T-SPLOST splat: Atlanta voters rejected a $7.2 billion transportation plan that called for a 10-year, 1 percent sales tax -- leaving the region's traffic congestion problem with no visible remedy. (Atlanta Journal-Constitution)

And: Georgia's governor is working on a Plan B. (AJC)

So are the Sierra Club and the Atlanta Tea Party, which are now jointly backing some basic Plan B guidelines. (WABE)

The "parking-spot-as-park" is getting a trial run in Chicago. (Chicago Tribune)

The old Tappan Zee Bridge won't be turned into a greenway -- it will be demolished as planned. (Journal News)

The developer of a shopping and entertainment center in the NJ Meadowlands said the completed project will have a "tremendous increase in mass transit" to help visitors access the site -- but how this service will be funded is unclear. (Star-Ledger)

The drought in the Midwest is shrinking the shipping lanes in the Mississippi River. (Marketplace)

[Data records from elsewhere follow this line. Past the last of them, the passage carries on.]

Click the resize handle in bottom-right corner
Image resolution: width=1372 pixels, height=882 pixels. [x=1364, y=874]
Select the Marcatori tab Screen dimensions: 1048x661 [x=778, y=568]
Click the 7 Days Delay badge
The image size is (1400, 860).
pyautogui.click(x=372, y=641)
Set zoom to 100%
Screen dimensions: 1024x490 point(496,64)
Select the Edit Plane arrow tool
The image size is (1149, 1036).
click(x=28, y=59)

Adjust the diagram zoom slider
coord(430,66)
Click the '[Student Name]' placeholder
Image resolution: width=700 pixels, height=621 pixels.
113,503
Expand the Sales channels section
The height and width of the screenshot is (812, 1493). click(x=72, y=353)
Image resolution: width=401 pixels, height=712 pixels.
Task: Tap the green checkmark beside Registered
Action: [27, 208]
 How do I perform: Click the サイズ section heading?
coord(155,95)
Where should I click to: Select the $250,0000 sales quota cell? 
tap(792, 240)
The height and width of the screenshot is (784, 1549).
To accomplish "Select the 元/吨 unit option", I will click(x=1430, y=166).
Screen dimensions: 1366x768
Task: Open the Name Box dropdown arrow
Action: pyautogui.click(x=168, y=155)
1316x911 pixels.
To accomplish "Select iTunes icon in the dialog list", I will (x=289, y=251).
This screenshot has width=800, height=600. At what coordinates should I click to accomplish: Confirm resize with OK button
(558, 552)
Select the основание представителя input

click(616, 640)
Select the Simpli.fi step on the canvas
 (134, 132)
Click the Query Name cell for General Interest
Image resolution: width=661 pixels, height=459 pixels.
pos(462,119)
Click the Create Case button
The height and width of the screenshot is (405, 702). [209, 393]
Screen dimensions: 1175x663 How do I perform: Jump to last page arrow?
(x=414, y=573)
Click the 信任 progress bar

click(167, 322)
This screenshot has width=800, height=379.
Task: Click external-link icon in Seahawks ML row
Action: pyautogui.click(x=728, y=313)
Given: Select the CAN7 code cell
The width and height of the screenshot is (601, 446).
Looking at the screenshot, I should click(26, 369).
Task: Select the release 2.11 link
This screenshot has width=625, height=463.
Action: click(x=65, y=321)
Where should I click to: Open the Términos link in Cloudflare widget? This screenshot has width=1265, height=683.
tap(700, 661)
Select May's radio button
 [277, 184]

A new anti-drunk-driving law that takes effect in D.C. today not only re-establishes the suspended breath-test program but also imposes broader and tougher penalties for impaired driving. (Washington Post)

On this morning's Brian Lehrer Show: reporter Bob Hennelly discusses the federal investigation into the billing practices of NYC's big construction firms. (WNYC)

One transportation expert argues that putting more taxis on NYC streets will just slow traffic. (NPR/Planet Money; video below)

Austin, Texas, has seen a 32 percent increase in traffic fatalities compared with the same time last year. (Statesman)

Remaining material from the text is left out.